- [Your objective] Beginning with the line containing "Screen dimensions: 640x457", transcribe every line exactly down to the last one in the records below, and drop the pictures.

Stored items:
BEGIN

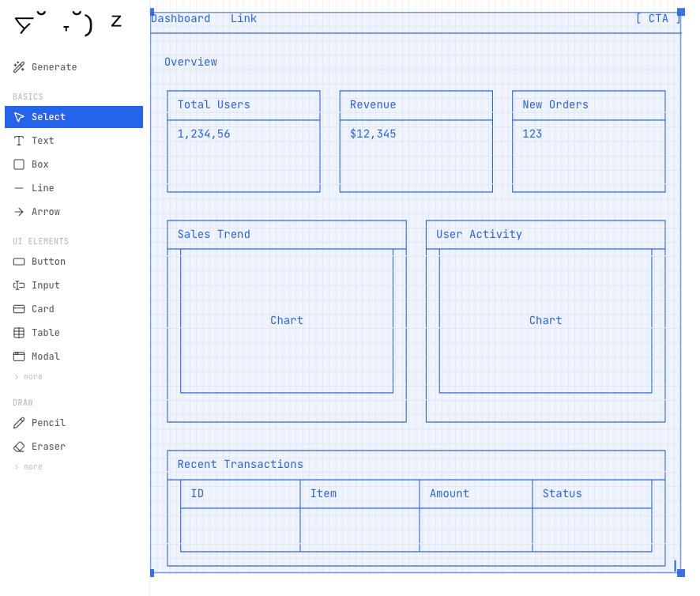Choose the Input element icon

tap(19, 285)
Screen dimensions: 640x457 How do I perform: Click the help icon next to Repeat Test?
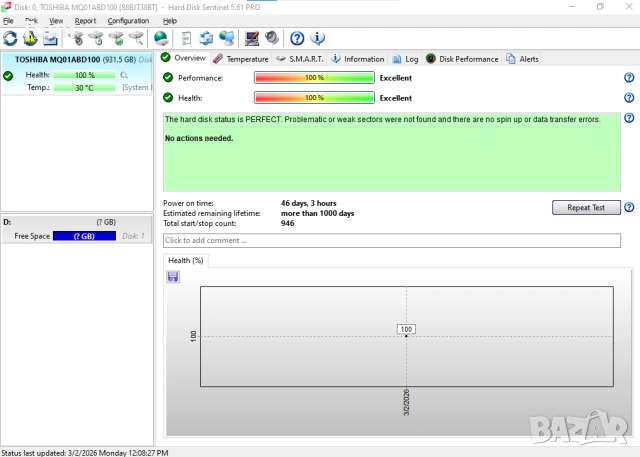[x=629, y=207]
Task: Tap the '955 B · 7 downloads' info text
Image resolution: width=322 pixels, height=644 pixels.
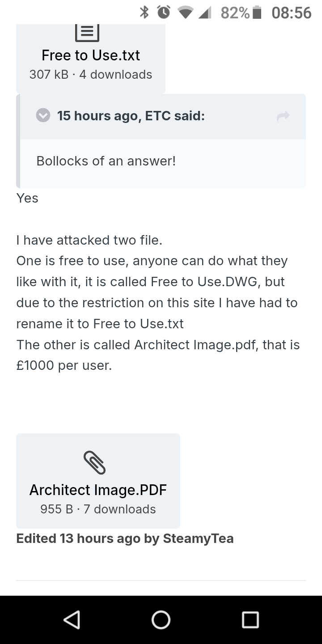Action: click(98, 509)
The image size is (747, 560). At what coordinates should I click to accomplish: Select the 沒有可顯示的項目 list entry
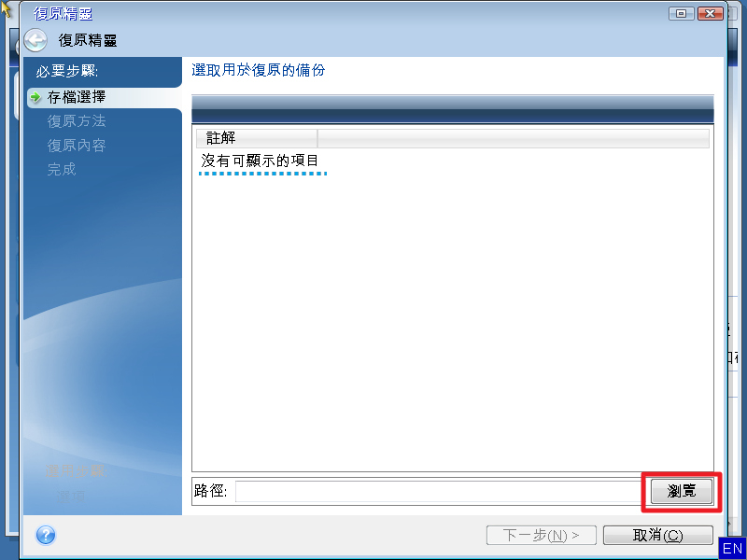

END

- [Result]
Screen dimensions: 640x457 How do I perform: Click the help icon next to Repeat Test?
[x=629, y=207]
Task: Tap the '955 B · 7 downloads' info text
Image resolution: width=322 pixels, height=644 pixels.
Action: click(98, 509)
The image size is (747, 560). At what coordinates should I click to accomplish: Select the 沒有可顯示的項目 list entry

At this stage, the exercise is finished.